Credit Suisse continue son grand ménage après une nouvelle perte
Credit Suisse peine toujours à se relever, après la série de crises qui ont émaillé l’histoire de la banque suisse au cours des dernières années. Plombée par une provision de 703 millions de francs suisses pour des litiges datant de plus d’une décennie, elle publie une perte nette de 273 millions de francs (284 millions de dollars) au premier trimestre.

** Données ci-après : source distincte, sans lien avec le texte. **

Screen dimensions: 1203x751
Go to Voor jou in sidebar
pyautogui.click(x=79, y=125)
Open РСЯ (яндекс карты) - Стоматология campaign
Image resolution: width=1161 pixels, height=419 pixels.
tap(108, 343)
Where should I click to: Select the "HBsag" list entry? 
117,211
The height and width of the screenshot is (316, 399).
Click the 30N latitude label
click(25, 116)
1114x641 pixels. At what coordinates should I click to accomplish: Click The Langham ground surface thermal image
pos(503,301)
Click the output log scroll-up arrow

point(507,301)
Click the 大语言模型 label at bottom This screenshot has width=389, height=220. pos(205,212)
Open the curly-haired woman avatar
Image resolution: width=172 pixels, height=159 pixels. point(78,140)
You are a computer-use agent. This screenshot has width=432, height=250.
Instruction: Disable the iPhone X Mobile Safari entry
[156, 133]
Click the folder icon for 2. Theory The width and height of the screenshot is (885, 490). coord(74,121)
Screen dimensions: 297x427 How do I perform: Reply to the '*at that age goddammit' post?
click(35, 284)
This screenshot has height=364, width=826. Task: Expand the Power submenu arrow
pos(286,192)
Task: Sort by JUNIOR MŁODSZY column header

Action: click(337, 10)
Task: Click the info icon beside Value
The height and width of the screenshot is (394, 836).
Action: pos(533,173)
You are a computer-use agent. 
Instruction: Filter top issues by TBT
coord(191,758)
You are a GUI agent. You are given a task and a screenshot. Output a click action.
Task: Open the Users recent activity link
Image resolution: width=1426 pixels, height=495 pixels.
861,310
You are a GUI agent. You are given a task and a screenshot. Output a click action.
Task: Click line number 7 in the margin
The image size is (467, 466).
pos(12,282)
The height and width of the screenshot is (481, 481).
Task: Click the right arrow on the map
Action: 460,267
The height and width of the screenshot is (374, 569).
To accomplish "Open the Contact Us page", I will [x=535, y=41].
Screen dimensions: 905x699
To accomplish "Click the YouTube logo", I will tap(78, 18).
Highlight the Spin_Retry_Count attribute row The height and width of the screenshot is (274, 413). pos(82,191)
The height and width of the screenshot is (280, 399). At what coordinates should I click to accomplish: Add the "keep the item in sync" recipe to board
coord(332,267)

Pris dans la tourmente des affaires Archegos et Greensill qui lui ont coûté plusieurs milliards de dollars, Credit Suisse avait débarqué son président Antonio Horta-Osorio en début d’année. Son vice-président Severin Schwan a, de son côté, annoncé qu’il ne briguerait pas de nouveau mandat d’administrateur au cours de l’assemblée générale du groupe qui se tient vendredi 29 avril.
Continuant sur sa lancée, la banque suisse a annoncé, à deux jours de cette AG sous tension, le départ de trois membres du comité exécutif, dont le directeur financier David Mathers qui quittera le groupe dès que ce dernier lui aura trouvé un remplaçant. Son secrétaire général Romeo Cerutti prendra quant à lui sa retraite en juillet prochain et sera remplacé par Markus Diethelm, qui occupait les mêmes fonctions chez sa rivale UBS.
Des analystes sceptiques
Credit Suisse a également poussé vers la sortie le patron de la région Asie-Pacifique Helman Sitohang, qui restera néanmoins au sein de la banque en tant que «senior advisor». Il sera remplacé en juin par le coresponsable de la banque d’investissement dans la région, Edwin Low. La banque suisse a, par ailleurs, annoncé l’arrivée de Francesca Mc Donagh, en tant que patronne de la région EMEA (Europe, Moyen-Orient, Afrique), moins de 24 heures après que celle-ci a quitté la direction générale de Bank of Ireland.
L’arrivée de sang neuf au sein du top management suffira-t-elle à convaincre les actionnaires de Credit Suisse sur le fait que la banque emprunte le bon chemin pour mettre le passé derrière elle ? Rien n’est moins sûr. Les incertitudes macroéconomiques et géopolitiques secouent, en effet, fortement la banque d’investissement et la banque privée dont le revenu a baissé de 44% au cours de ce trimestre. «Cette publication constitue une nouvelle surprise négative», ont réagi les analystes de Jefferies dans une note. «Même en excluant les éléments exceptionnels, la situation de Credit Suisse reste, à notre sens, préoccupante.»